Office of General Counsel — SSA Region 7, Lucinda S. Woolery, Office of the United States Attorney, Kansas City, MO, for Defendant.
ORDER DENYING PLAINTIFF'S MOTION FOR JUDGMENT AND GRANTING PLAINTIFF'S ALTERNATIVE MOTION FOR REMAND
Plaintiff Sharon Lafferty seeks review of the final decision of the Commissioner of Social Security denying plaintiffs application for disability benefits under Titles II and XVI of the Social Security Act ("the Act"). Plaintiff argues that (1) the ALJ erred in discounting the opinion of Dr. Troy Barton, (2) the ALJ ignored the third-party statements by plaintiffs friends and family, (3) the ALJ improperly evaluated plaintiff's credibility, (4) the ALJ erred in failing to consider that Medicaid has found plaintiff disabled, and (5) the hypothetical relied on by the ALJ did not include all of plaintiffs credible impairments. I find that the ALJ erred in failing either to discredit the opinion of Dr. Bowles that plaintiff suffers from mild mental restrictions or incorporate that opinion in the hypothetical.
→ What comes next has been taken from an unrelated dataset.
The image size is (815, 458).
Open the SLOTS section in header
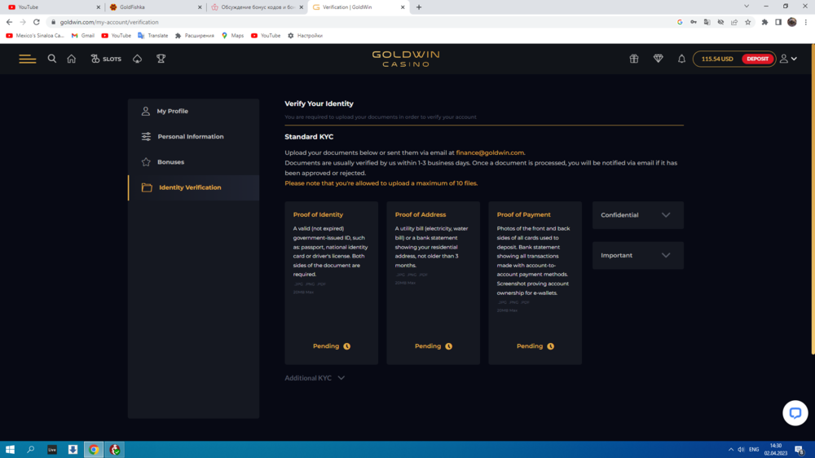(x=106, y=59)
Therefore, the decision of the Commissioner will be reversed and this case will be remanded for further consideration.
On November 3, 2003, plaintiff protectively filed an application for supplemental security income alleging that she would become disabled as of November 12, 2003. On January 8, 2004, plaintiff applied for a period of disability and disability insurance benefits alleging that she had been disabled since November 12, 2003. Plaintiff's disability stems from degenerative disc disease, chronic low back pain after lumbar fusion, fibromyalgia, obesity, and depression. Plaintiff's application was denied on March 2, 2004. On June 10, 2005, a hearing was held before Denzel Busick, Administrative Law Judge. On October 26, 2005, the ALJ found that plaintiff was not under a "disability" as defined in the Act. On April 13, 2007, after considering additional evidence, the Appeals Council denied plaintiff's request for review. Therefore, the decision of the ALJ stands as the final decision of the Commissioner.
Section 205(g) of the Act, 42 U.S.C. § 405(g), provides for judicial review of a "final decision" of the Commissioner. The standard for judicial review by the federal district court is whether the decision of the Commissioner was supported by substantial evidence. 42 U.S.C. § 405(g); Richardson v. Perales, 402 U.S. 389, 401, 91 S.Ct. 1420, 28 L.Ed.2d 842 (1971); Mittlestedt v. Apfel, 204 F.3d 847, 850-51 (8th Cir.2000); Johnson v. Chater, 108 F.3d 178, 179 (8th Cir.1997); Andler v. Chater, 100 F.3d 1389, 1392 (8th Cir.1996). The determination of whether the Commissioner's decision is supported by substantial evidence requires review of the entire record, considering the evidence in support of and in opposition to the Commissioner's decision. Universal Camera Corp. v. NLRB, 340 U.S. 474, 488, 71 S.Ct. 456, 95 L.Ed. 456 (1951); Thomas v. Sullivan, 876 F.2d 666, 669 (8th Cir.1989). "The Court must also take into consideration the weight of the evidence in the record and apply a balancing test to evidence which is contradictory." Wilcutts v. Apfel, 143 F.3d 1134, 1136 (8th Cir.1998) (citing Steadman v. Securities & Exchange Commission, 450 U.S. 91, 99, 101 S.Ct. 999, 67 L.Ed.2d 69 (1981)).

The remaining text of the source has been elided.